Advantages of a Laser | Monechrome Laser | Colour Laser | Consumables| Drum | Toner Cartridge | Recyled Toners | Resolution | Speed | Paper Handling | Compatibility| Interface | Memory

The type of printer you choose depends on what you want to print, be it text, graphics or photos in black & white or colour. If you know that text will make up the bulk of your printing then a monochrome Laser printer will suit your needs. But for most graphics and photos you'll want colour, which means an inkjet printer or possibly a colour laser. 

One of the best ways to get information about printers is online. Some manufacturer sites have solution advisors that allow you to select criteria like price, interface and type of printer, and then search for models that match your specifications. Often you can view several sets of printer specs side-by-side for easy comparison. Reviews are also a significant source of information, providing analysis on price, speed, print quality and usability.  

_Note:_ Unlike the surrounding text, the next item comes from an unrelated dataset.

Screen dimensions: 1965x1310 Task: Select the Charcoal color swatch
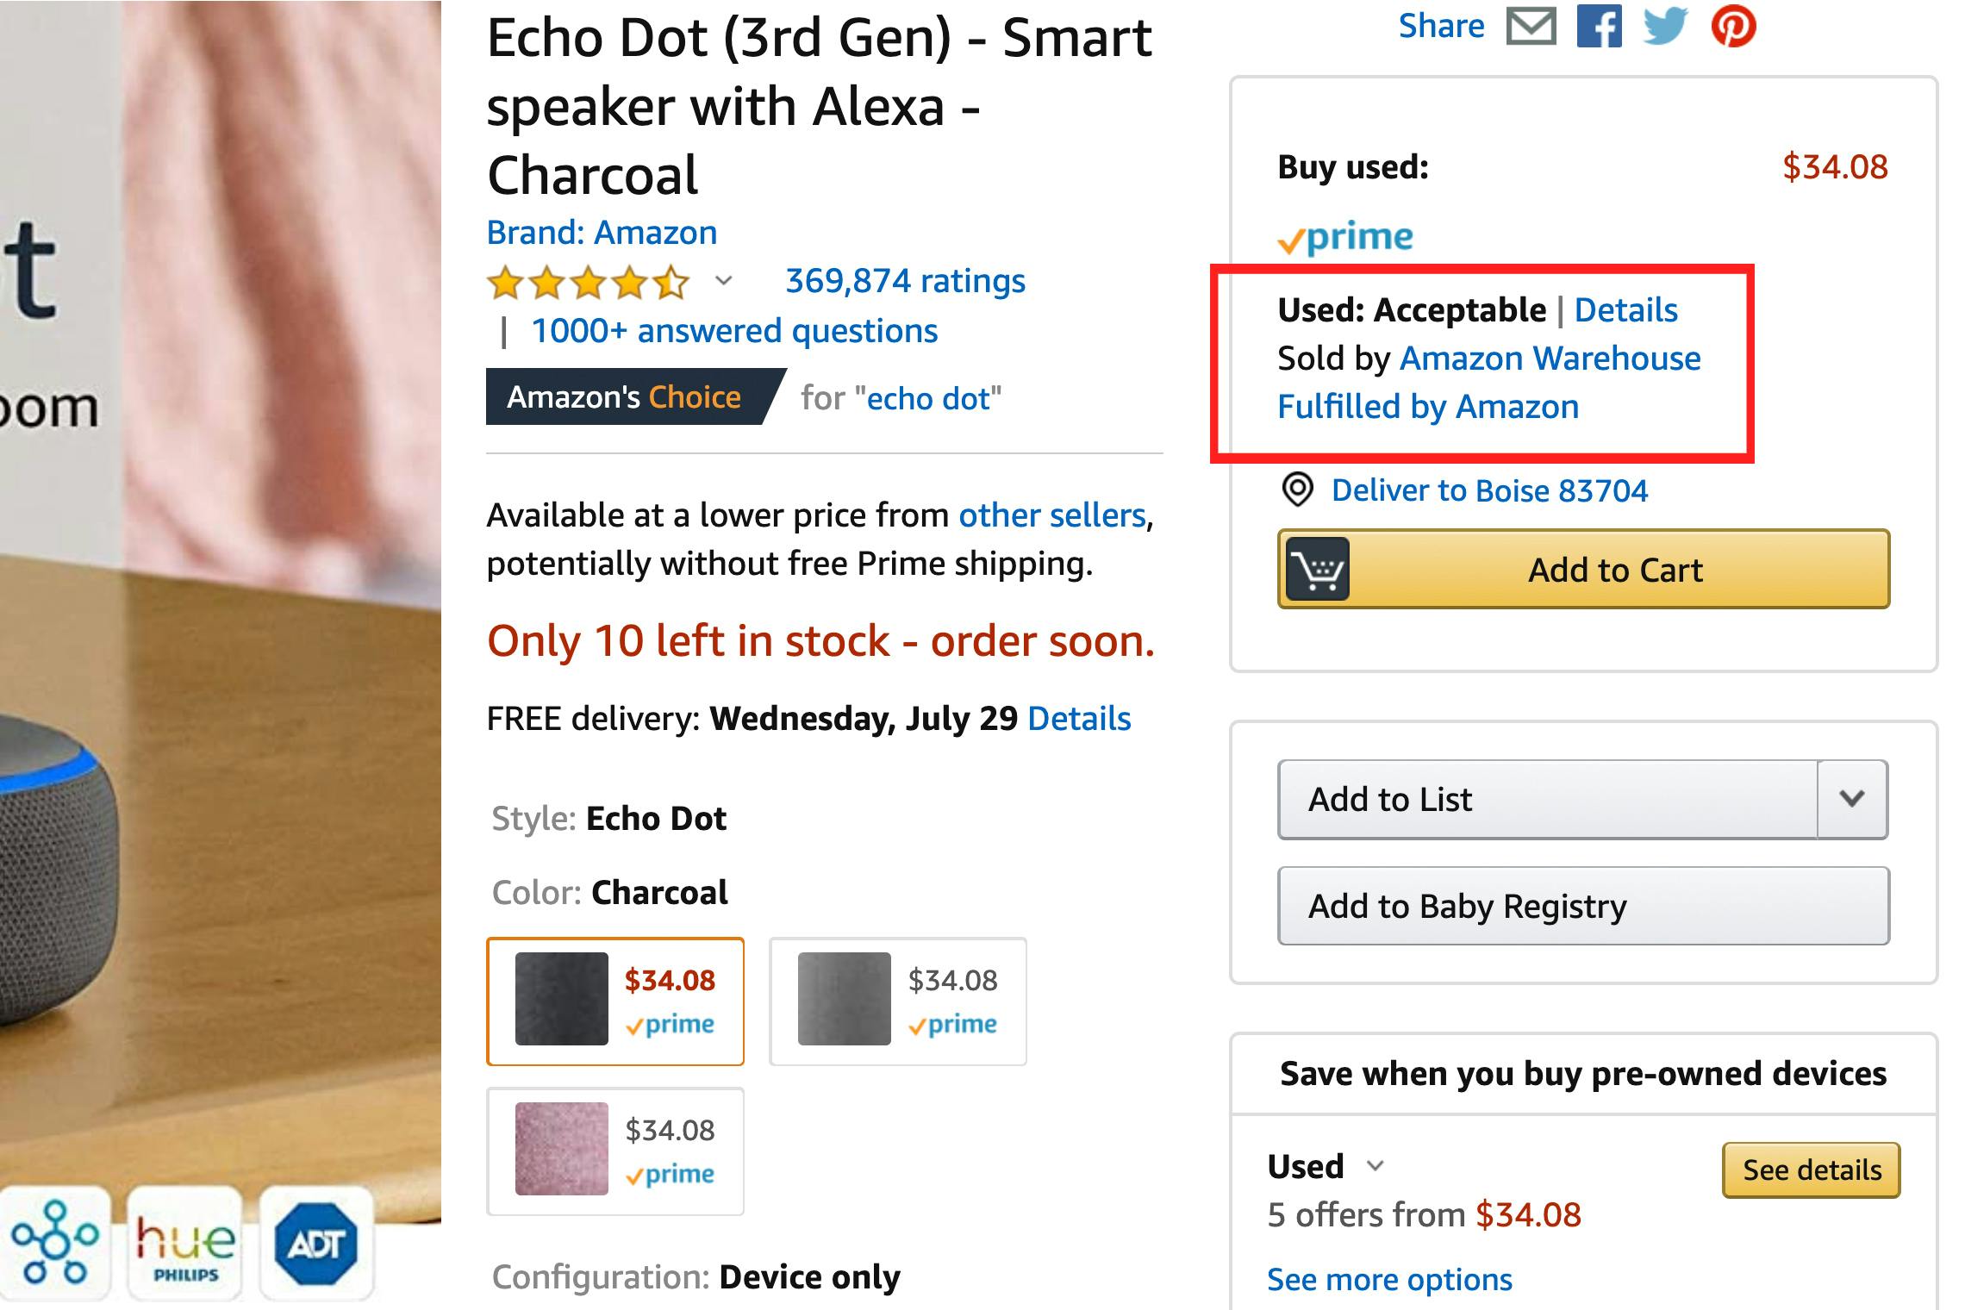pyautogui.click(x=614, y=1001)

Research is important and below is some brief information that we hope will be useful.

ADVANTAGES OF A LASER              [Back to Top]

The main advantages of laser printers are speed, precision and economy. A laser can move with much greater speed than an ink jet. And because the laser beam has an unvarying diameter, it can draw more precisely, without spilling any excess ink.

Laser printers or LaserJet printers tend to be more expensive than inkjet printers, but it does not cost as much to keep them running. Toner powder is cheap and lasts a long time, while you can use up expensive ink cartridges very quickly. This is why offices typically use a laser printer for printing long text documents.

However, prices have gone down as manufacturers have found new ways of cutting costs. Output quality and build size has improved, making them more suited to home use.

MONOCHROME LASER                     [Back to Top]

Laser printers work on the same electrostatic concept as photocopiers, which accounts for their speed. A monochrome laser produces sharp text fast. Lasers are best at reproducing text, especially if you need to print fonts that are larger or smaller than the usual 10 to 12 point sizes. A laser printer offers a lower cost per page since monochrome toner is comparatively cheap and regular paper does the job.

Laser printers also tend to have better paper handling options. For example, they can hold more paper or make it easier to attach an extra tray for different paper sizes. These features make monochrome lasers a great choice for a home office.

COLOUR LASERS                           [Back to Top]

Laser printers are usually monochrome devices, but as with most mono technologies, laser printing can be adapted to colour. It does this by using cyan, magenta and yellow in combination to produce the different printable colours.

  A key area of development, pioneered by Lexmark's 12ppm LED printer launched in the autumn of 1998, boosted colour print speed up to the same level as mono. The Lexmark Optra Colour 1200N achieves this by having completely separate processes for each colour.

Apart from their speed, one of the main advantages of colour lasers is the durability of their output - a function of the chemically inert toners that are fused onto the paper's surface rather than absorbed into it, as with most inkjets. This allows colour lasers to print well on a variety of media, without the problems of smudging and fading that beset many inkjets. Furthermore, by controlling the amount of heat and pressure in the fusing process, output can be given a user-controllable "finish", from matte through to gloss.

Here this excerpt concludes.